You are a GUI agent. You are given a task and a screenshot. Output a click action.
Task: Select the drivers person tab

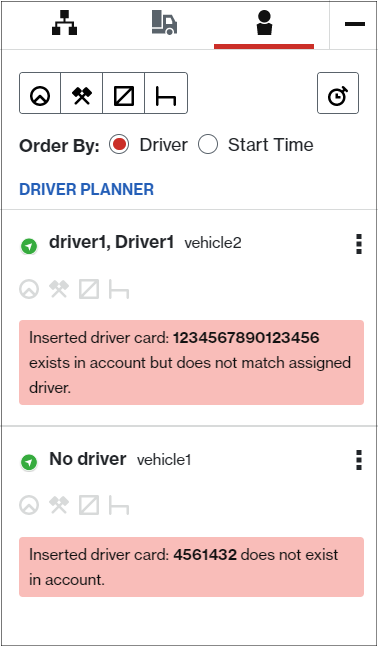tap(264, 23)
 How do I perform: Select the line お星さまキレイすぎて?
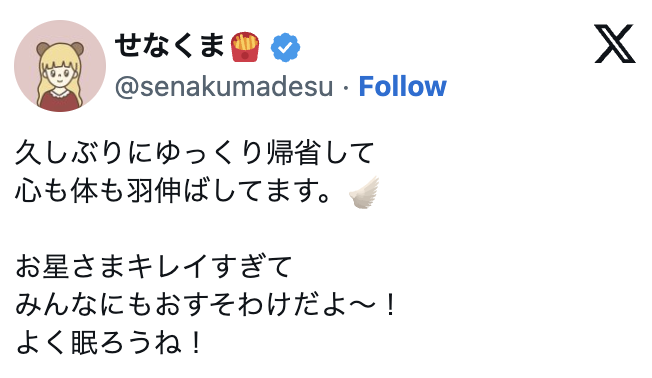coord(154,267)
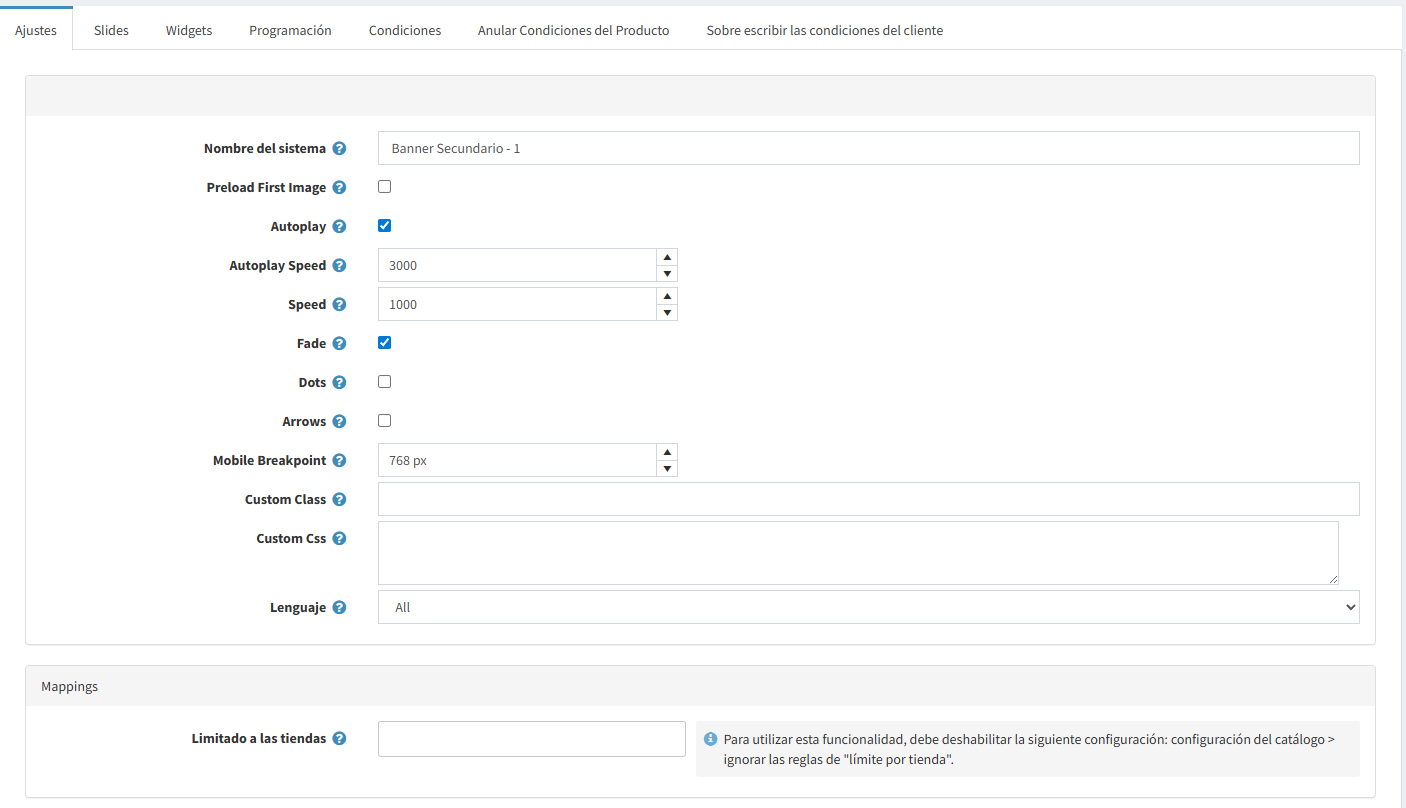The image size is (1406, 808).
Task: Uncheck the Autoplay checkbox
Action: pyautogui.click(x=384, y=226)
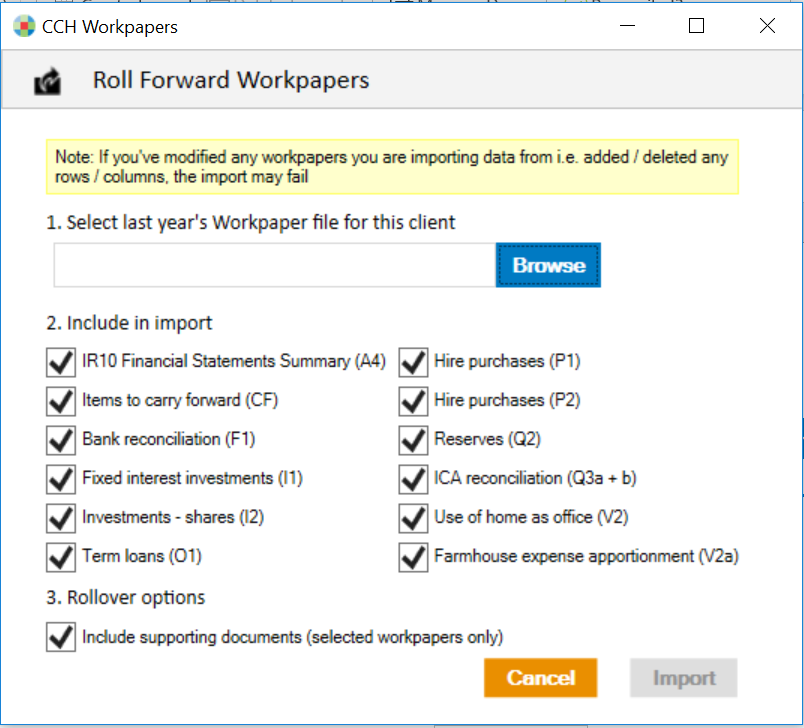This screenshot has width=804, height=728.
Task: Disable Hire purchases (P2) import
Action: (x=413, y=401)

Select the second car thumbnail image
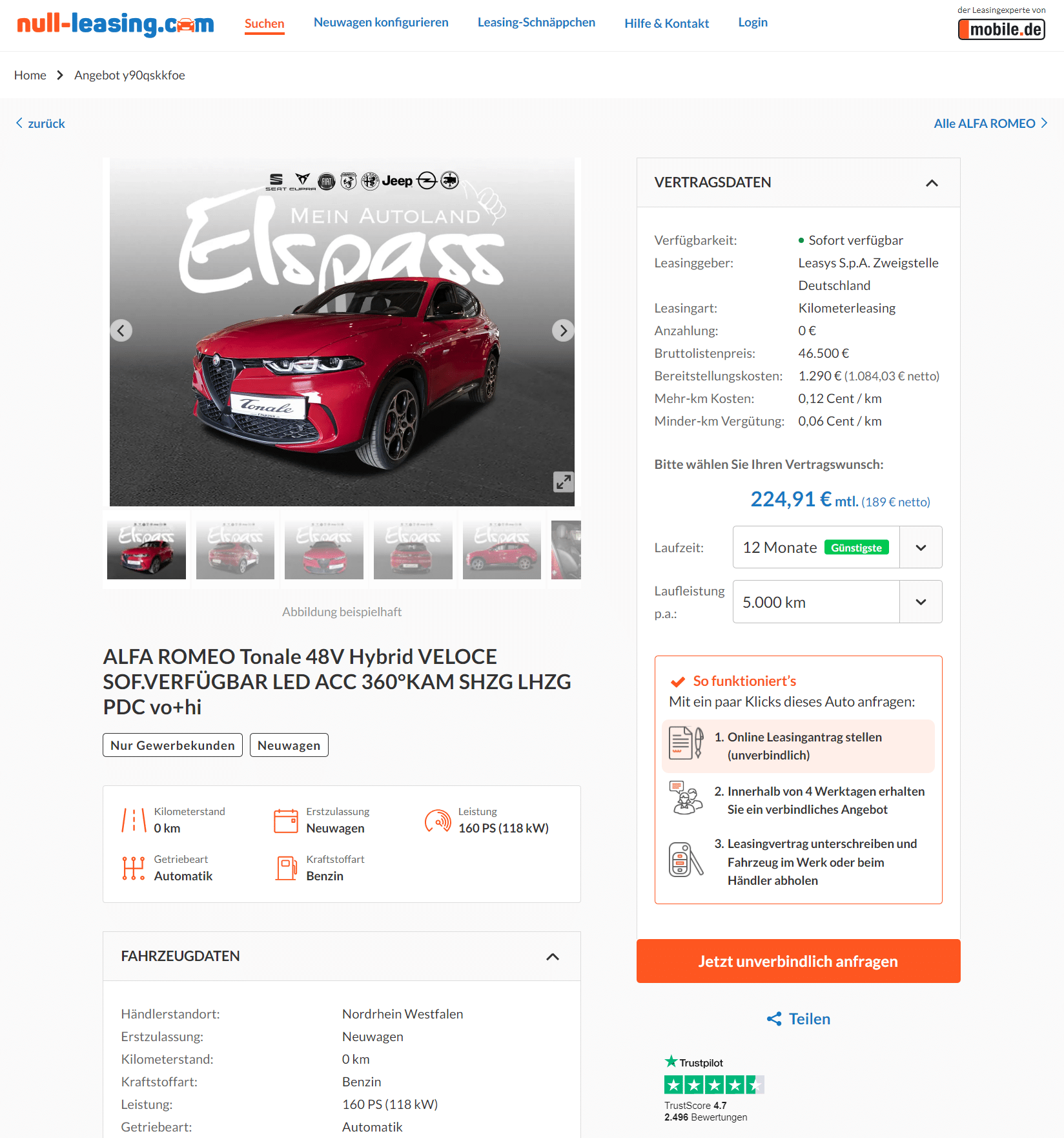tap(235, 550)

—————

With images omitted, retype the data word for word.

You are a GUI agent. You are given a task and a screenshot. Output a click action.
Task: Select the drivers person tab

tap(264, 23)
 How do I perform: Select the line お星さまキレイすぎて?
coord(154,267)
The image size is (1406, 808).
Task: Uncheck the Autoplay checkbox
Action: pyautogui.click(x=384, y=226)
This screenshot has width=804, height=728.
Task: Disable Hire purchases (P2) import
Action: (x=413, y=401)

Select the second car thumbnail image
tap(235, 550)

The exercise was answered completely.